Más allá del fuero interno en el que te afecta cagarla, están las consecuencias externas. Como cualquiera sabe, la persona con más enemigos es la que intenta cambiar las cosas. Así que, si estás innovando y te equivocas, es posible que las personas responsables de tu puesto, o tus compañeros, aprovechen la cagada para su beneficio.

Entendamos esto no como un mundo maquivélico, sino que, simplemente, aquellos que no creen en la innovación suelen ser rápidos en decir «eso ya lo suponíamos», o cosas peores. Esto es malo por dos motivos. A nadie (o casi nadie) le gusta que le toquen las narices cuando está bajo de ánimos y, además, puede afectar profesionalmente.

El sesgo del superviviente.

Aunque todo esto esté lleno de gente que habla de lo bueno y estupendo que es innovar es posible que haya una importante tasa de fracaso. Esto es un problema porque lo que se puede percibir es que si tienes una idea, aprendes de tus errores y trabajas mucho, puedes llegar a cumplir tus objetivos. Es el viejo argumento de silicon Valley, Dragon Ball y Karate Kid. Sin embargo, muy posiblemente, por cada start-up que trinfa hay cientos (o miles) que fracasan con efectos catastróficos para sus promotores. Por cada Goku hay varios Yamchas y Krilines. Daniel Larusso pudo ganar el torneo de Karate porque tenía algo especial.

Sin embargo, no solemos contar las historias de fracaso ni lo que pueden suponer personal y profesionalmente. Contamos muchos éxitos pero pocos fracasos. Y eso es vender solo la parte buena de la historia y se llama el sesgo del superviviente.

Entonces ¿Vale la pena hacerlo?

Pues no sé que decirte. Creo que el problema no es si todo esto es difícil, costoso o arriesgado. La cuestión es si concibes seguir haciendo algo que no te deja del todo satisfecho hasta que algo lo cambie. 

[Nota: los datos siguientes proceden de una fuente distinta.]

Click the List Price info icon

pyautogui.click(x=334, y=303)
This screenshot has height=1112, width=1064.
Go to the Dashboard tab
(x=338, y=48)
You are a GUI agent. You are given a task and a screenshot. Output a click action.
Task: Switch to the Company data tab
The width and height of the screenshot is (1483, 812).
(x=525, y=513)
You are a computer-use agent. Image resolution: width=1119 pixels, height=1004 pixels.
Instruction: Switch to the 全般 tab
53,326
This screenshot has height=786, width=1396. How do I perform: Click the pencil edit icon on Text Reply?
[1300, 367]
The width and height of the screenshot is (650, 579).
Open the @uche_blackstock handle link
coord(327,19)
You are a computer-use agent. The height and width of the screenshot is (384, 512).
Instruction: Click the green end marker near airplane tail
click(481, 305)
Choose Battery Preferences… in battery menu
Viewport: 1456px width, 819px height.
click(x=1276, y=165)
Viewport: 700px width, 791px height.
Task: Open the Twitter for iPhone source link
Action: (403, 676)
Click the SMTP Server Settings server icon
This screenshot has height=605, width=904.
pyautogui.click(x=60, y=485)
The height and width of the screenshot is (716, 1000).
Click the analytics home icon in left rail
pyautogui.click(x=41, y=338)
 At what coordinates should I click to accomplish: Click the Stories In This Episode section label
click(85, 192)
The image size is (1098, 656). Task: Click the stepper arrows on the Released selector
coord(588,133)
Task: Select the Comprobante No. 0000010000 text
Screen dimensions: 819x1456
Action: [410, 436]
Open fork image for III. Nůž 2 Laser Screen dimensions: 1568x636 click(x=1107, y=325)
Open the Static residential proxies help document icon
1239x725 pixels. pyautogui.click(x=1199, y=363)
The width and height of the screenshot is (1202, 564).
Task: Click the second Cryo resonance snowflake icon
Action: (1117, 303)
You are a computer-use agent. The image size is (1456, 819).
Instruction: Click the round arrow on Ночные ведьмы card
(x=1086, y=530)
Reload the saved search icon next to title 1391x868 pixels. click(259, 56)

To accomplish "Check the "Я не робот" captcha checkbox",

Si crees que puedes esperar a ese cambio, o que no lo puedes lograr, o que tu puedes hacer mejor otras cosas en vez de meterte en un fregao de estas dimensiones, no lo hagas.

Sin embargo, si lo que piensas es que las cosas no están todo lo bien que pudiera, eso te molesta,  y crees que nadie va a hacer nada para cambiarlas, si que vale la pena.

Eso si, ten en cuenta que no hay un éxito garantizado siempre y que nunca va a ser fácil. 

En resumen, la cuestión es ¿merece la pena seguir como hasta ahora, o vale la pena arriesgarse por cambiarlo? La respuesta no te la va a dar ningún coach, blog o amigo, es una cosa tuya.